Use Google Data Loss Prevention only (this won't make use of redact-pii's built-in regex patterns)

Prequesites: You have to have a Google Cloud Project with DLP enabled and you need a serviceaccount key json-file for a service account with the serviceusage.services.use permission or roles/dlp.user role. For more detailed steps on how to get a valid service account key follow the steps here: https://github.com/googleapis/nodejs-dlp#before-you-begin
Set the environment variable GOOGLE_APPLICATION_CREDENTIALS and point it to the serviceaccount key. E.g.: export GOOGLE_APPLICATION_CREDENTIALS=./path/to/my-serviceaccount-key.json
Use redact pii

const { GoogleDLPRedactor } = require('redact-pii');

const redactor = new GoogleDLPRedactor();

redactor.redactAsync('I live at 123 Park Ave Apt 123 New York City, NY 10002').then(redactedText => {
  console.log(redactedText);
  // I live at STREET_ADDRESS US_STATE City, LOCATION ZIPCODE'
});

Use Google DLP AND built-in patterns AND a custom pattern

You can create an AsyncRedactor and add a GoogleDLPRedactor as custom redactor to the AsyncRedactor. That way you are combining redact-pii's built-in patterns with Google DLP. The example below additionally adds a custom regexp pattern.

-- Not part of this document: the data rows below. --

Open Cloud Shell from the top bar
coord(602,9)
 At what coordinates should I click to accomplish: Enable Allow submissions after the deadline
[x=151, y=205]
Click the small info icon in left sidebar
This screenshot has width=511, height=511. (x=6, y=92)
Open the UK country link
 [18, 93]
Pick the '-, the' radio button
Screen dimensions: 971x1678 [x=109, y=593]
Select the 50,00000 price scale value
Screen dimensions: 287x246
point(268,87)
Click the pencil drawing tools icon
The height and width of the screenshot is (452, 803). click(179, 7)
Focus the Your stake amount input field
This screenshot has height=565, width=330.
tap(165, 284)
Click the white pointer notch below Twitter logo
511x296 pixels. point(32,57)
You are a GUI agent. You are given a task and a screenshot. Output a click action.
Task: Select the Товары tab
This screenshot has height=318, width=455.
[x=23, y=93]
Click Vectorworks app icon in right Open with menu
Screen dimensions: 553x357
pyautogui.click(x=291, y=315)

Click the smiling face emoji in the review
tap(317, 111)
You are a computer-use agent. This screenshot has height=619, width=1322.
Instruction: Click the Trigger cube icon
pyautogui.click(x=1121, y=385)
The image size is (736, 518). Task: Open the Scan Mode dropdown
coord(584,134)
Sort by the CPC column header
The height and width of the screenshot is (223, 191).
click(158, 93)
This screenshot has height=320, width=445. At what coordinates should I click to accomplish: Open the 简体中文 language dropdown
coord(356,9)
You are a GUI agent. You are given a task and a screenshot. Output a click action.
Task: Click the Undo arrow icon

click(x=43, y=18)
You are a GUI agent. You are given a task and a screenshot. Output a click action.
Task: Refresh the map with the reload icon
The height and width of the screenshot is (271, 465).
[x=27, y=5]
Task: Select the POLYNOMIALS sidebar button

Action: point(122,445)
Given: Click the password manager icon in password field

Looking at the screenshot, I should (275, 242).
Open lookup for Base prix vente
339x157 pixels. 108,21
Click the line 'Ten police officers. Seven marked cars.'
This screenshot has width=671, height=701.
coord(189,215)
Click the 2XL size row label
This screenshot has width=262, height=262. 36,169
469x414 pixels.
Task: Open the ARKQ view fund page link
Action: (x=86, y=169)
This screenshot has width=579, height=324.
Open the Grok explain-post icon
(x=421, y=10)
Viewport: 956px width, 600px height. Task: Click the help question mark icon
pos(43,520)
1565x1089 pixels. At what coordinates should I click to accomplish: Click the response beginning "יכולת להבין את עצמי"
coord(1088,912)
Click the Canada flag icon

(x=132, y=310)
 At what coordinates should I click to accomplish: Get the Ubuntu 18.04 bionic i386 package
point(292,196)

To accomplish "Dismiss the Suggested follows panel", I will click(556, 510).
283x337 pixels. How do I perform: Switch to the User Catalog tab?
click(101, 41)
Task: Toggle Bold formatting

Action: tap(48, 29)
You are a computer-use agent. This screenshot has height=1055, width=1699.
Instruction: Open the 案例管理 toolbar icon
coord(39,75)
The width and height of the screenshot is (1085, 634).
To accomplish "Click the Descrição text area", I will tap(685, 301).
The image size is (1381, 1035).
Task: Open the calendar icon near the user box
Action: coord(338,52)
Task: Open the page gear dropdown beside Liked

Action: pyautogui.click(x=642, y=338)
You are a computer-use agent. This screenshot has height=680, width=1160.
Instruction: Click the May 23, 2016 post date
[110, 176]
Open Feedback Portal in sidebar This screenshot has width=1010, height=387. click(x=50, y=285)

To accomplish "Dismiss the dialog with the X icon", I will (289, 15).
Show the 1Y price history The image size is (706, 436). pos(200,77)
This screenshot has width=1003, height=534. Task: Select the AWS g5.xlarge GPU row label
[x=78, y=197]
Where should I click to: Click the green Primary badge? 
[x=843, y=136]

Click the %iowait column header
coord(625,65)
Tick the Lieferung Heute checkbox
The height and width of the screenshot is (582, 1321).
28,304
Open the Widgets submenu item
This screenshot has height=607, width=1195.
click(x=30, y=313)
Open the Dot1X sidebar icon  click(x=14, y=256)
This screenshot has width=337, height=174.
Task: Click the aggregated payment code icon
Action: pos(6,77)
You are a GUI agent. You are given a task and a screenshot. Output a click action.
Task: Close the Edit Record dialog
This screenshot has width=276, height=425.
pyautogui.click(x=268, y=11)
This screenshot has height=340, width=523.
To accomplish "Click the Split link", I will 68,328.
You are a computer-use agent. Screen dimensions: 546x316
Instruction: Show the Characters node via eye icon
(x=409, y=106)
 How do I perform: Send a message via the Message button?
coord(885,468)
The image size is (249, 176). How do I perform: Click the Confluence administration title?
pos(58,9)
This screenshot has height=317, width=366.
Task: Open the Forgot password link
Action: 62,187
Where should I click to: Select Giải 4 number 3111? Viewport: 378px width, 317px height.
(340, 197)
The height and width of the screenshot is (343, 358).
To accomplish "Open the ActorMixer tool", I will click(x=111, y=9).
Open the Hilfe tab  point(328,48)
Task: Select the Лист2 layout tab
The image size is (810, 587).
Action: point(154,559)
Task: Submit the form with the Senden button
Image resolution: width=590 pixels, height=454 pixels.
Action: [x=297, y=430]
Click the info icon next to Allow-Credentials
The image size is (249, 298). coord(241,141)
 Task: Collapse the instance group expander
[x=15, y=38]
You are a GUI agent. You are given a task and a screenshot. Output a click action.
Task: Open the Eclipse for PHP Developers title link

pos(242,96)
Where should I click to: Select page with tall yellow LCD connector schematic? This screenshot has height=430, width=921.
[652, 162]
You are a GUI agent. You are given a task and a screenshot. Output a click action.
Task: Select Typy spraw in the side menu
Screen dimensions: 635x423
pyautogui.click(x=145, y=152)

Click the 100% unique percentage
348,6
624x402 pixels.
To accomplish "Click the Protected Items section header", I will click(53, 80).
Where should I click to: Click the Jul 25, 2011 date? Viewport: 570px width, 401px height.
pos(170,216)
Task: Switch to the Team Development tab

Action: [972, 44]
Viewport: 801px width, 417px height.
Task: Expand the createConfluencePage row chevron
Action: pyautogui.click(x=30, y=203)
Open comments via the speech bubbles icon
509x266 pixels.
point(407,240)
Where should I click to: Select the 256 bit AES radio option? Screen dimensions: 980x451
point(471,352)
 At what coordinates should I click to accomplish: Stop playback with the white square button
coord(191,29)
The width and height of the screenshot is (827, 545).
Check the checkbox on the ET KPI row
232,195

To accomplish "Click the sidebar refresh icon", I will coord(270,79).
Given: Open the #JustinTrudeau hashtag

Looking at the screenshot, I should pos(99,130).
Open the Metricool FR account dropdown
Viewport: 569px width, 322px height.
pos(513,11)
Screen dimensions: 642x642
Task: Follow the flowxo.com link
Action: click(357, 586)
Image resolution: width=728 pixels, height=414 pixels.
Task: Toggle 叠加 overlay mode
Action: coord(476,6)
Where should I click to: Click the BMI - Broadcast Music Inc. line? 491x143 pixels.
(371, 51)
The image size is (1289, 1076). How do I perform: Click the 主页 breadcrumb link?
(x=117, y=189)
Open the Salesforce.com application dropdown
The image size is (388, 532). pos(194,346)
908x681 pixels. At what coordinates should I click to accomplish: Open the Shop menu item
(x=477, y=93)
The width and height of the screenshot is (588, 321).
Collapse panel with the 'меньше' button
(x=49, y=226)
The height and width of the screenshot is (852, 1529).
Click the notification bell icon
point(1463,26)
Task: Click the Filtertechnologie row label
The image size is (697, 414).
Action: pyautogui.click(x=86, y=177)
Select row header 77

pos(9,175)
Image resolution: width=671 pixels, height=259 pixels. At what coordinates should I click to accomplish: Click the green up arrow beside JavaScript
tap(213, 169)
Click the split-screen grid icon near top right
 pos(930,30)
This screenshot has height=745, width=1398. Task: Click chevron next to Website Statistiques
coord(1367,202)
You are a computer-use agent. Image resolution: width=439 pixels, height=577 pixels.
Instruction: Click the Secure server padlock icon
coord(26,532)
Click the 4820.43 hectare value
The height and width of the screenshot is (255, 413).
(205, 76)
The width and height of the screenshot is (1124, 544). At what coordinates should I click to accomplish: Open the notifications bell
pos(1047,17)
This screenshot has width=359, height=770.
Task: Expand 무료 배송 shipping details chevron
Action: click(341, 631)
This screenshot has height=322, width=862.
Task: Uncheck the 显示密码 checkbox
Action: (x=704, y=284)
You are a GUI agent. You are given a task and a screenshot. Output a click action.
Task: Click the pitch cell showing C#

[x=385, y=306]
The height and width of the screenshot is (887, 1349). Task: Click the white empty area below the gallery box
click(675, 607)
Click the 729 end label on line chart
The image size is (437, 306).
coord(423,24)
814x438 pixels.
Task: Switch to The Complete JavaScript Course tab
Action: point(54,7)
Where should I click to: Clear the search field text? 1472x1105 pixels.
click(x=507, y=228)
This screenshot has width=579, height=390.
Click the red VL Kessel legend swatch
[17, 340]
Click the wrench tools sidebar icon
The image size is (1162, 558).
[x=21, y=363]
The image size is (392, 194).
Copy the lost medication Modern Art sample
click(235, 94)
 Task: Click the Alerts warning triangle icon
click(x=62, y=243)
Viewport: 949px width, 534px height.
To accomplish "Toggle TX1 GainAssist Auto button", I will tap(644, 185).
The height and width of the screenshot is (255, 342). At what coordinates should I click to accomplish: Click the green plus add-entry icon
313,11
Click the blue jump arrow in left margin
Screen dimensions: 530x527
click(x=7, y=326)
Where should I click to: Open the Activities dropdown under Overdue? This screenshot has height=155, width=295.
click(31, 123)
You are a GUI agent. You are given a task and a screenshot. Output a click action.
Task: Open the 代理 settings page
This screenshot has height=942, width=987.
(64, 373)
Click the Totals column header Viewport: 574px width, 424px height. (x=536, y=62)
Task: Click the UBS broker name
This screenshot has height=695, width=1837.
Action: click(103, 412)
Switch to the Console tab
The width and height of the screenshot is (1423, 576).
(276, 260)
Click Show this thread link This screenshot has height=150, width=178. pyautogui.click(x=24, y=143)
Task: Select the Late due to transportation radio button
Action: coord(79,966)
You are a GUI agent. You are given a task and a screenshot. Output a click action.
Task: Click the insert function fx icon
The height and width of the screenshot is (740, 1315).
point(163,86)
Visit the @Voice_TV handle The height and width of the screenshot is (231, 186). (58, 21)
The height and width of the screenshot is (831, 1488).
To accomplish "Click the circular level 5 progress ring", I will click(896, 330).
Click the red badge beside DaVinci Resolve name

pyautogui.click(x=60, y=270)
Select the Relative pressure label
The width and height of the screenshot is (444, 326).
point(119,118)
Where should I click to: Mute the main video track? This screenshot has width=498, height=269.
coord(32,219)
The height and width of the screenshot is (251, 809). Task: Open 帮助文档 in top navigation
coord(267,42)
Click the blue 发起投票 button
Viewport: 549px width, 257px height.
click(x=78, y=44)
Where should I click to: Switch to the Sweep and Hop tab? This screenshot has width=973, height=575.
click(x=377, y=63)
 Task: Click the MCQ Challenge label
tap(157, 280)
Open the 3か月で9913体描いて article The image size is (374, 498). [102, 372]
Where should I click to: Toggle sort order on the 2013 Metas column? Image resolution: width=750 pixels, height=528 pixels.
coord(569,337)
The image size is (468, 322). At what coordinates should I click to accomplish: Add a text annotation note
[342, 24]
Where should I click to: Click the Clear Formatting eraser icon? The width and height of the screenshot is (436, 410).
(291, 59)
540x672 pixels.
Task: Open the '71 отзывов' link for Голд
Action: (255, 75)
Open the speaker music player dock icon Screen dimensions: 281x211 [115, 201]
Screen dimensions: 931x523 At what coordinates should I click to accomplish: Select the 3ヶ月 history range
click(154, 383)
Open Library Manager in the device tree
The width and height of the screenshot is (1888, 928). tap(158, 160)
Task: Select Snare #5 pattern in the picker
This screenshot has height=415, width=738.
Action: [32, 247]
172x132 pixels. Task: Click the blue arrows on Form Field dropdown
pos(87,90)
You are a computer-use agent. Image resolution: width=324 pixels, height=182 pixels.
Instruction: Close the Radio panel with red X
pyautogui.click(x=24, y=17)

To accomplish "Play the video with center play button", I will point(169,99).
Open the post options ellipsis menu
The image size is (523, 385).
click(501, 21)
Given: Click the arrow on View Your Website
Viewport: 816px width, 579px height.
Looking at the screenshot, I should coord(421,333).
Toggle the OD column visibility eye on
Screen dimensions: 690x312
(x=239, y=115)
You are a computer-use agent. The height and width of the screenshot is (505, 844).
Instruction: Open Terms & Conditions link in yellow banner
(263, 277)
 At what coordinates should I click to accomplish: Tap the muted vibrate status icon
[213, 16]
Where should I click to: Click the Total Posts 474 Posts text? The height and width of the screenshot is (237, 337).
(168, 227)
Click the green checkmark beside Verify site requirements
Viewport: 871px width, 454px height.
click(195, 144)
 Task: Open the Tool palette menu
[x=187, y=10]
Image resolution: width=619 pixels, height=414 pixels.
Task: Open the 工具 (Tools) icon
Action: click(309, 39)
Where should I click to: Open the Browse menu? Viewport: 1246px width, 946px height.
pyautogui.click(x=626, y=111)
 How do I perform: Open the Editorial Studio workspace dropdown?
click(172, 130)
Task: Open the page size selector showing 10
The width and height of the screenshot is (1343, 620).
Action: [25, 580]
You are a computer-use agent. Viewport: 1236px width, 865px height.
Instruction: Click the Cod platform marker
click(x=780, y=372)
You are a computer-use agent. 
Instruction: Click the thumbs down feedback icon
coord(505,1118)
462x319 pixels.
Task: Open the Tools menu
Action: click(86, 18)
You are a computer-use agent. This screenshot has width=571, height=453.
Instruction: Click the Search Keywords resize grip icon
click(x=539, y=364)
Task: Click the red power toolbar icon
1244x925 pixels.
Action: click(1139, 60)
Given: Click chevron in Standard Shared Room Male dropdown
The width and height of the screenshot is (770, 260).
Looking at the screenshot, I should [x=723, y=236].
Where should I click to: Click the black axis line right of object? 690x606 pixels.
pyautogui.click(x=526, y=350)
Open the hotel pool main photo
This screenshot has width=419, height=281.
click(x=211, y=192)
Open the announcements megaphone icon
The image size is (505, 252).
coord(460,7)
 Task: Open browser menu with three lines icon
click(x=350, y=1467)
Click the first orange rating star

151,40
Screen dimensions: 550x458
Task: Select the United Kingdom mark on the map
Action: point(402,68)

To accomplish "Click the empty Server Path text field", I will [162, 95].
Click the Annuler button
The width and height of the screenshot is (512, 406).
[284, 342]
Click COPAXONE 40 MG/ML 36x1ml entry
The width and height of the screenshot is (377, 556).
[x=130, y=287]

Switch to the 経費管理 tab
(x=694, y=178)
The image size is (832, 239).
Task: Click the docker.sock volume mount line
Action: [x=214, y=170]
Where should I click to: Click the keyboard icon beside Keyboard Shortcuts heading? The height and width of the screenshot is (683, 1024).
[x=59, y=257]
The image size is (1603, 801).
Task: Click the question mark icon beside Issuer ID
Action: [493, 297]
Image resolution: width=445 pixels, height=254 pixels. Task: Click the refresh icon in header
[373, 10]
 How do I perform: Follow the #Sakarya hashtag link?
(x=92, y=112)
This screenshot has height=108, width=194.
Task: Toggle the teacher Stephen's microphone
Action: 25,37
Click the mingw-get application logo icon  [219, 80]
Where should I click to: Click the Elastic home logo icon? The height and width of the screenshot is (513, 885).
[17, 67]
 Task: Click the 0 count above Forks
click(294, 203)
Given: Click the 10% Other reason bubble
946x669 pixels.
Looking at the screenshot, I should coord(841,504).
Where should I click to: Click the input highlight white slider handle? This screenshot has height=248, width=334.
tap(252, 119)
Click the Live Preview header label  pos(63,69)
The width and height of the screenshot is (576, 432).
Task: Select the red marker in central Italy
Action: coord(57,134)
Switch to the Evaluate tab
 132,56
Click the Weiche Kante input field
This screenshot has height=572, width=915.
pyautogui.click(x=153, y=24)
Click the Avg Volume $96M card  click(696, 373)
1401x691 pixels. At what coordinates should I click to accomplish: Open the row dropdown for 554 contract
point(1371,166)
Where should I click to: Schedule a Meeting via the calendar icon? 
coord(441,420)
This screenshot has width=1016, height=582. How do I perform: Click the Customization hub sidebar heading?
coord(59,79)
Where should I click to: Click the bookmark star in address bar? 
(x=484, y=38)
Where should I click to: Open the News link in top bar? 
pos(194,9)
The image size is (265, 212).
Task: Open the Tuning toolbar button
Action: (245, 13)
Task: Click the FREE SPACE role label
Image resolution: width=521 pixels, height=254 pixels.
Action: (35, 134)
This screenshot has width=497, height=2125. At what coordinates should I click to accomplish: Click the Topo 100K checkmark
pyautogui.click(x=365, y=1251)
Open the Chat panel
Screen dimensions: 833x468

const { AsyncRedactor, GoogleDLPRedactor } = require('redact-pii');

const redactor = new AsyncRedactor({
  customRedactors: {
    before: [
      new GoogleDLPRedactor(),
      {
        regexpPattern: /\b(cat|dog|cow)s?\b/gi,
        replaceWith: 'ANIMAL'
      }
    ]
  }
});

redactor.redactAsync('I live at 123 Park Ave Apt 123 New York City, NY 10002 and love cats').then(redactedText => {
  console.log(redactedText);
  // I live at STREET_ADDRESS US_STATE City, LOCATION ZIPCODE and love ANIMAL'
});

Google DLP content size limit

The Google DLP service has a content size limit of 524288 bytes. If the input is over this limit, the GoogleDLPRedactor will by default automatically split the content into smaller batches and then combine the results together again. If this behavior is undesired, it can be disabled by setting the disableAutoBatchWhenContentSizeExceedsLimit option flag to true:

new GoogleDLPRedactor({ disableAutoBatchWhenContentSizeExceedsLimit: true })

There is no intelligence to try to prevent splitting the batches in the middle of a word. If the batch happens to be split in the middle of a sensitive word then that word may not be redacted. You can always perform your own intelligent batching prior if needed.

Contributing

Run tests

You can run the tests via npm run test. There are are a bunch of tests which require access to Google's DLP API. They will only be run if you set the GOOGLE_APPLICATION_CREDENTIALS environment variable - otherwise they'll be skipped automatically. You can set it via GOOGLE_APPLICATION_CREDENTIALS=/path/to/keyfile.json npm test.